* YOUR TASK
Would you retype exactly the lines below, from the one containing "Viewport: 1456px width, 819px" through the end of the entries, both ends included, but not the pictures?

########

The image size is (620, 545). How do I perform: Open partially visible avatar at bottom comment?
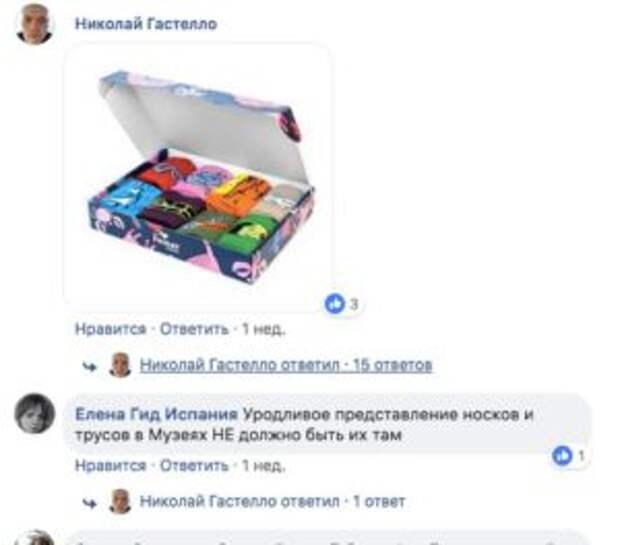click(x=35, y=537)
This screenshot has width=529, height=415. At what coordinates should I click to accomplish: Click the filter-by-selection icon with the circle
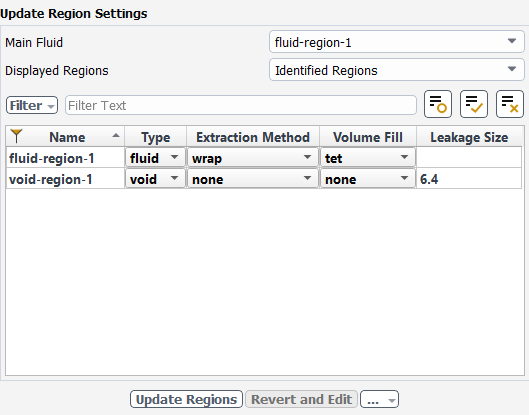tap(438, 104)
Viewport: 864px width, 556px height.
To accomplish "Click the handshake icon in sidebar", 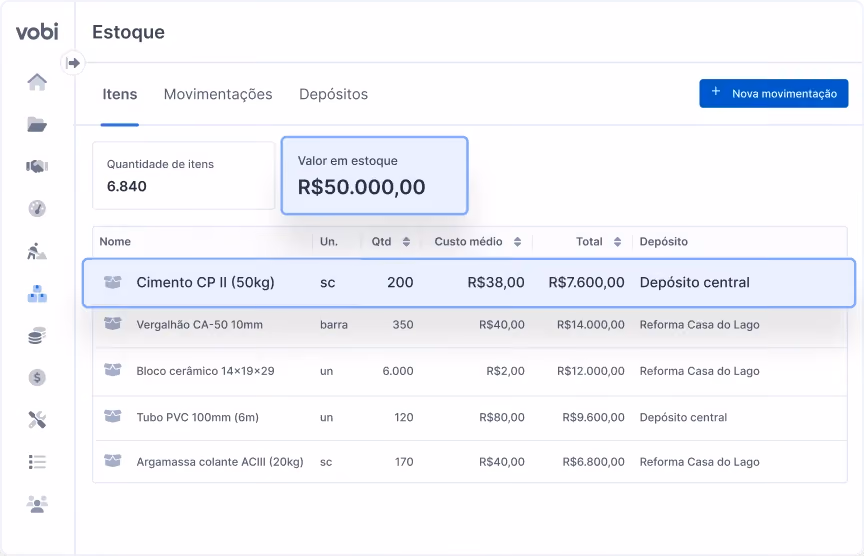I will tap(37, 166).
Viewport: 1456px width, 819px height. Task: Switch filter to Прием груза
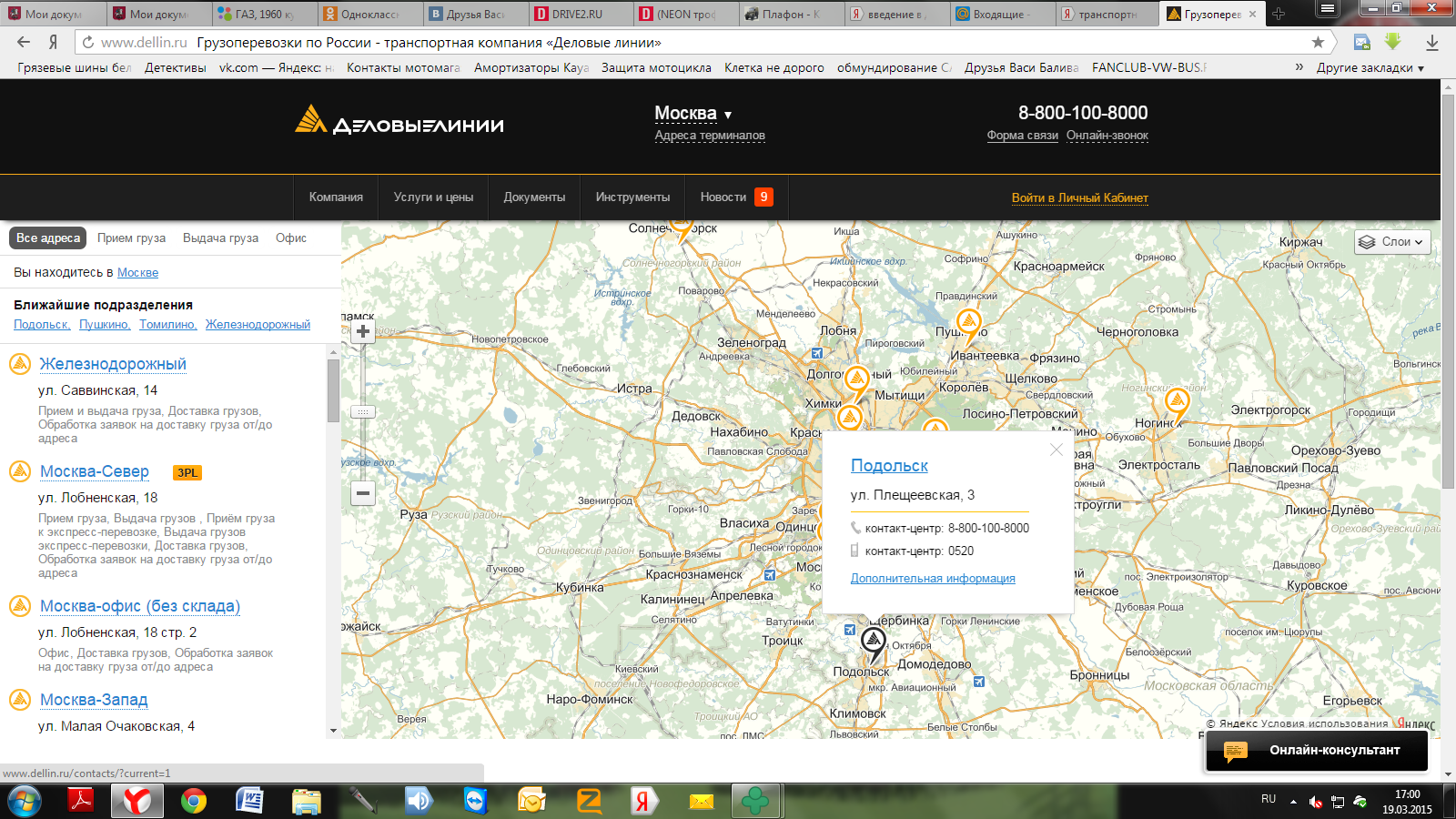pyautogui.click(x=131, y=238)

########

* FINISHED EXERCISE
Viewport: 1456px width, 819px height. Task: Switch filter to Прием груза
pyautogui.click(x=131, y=238)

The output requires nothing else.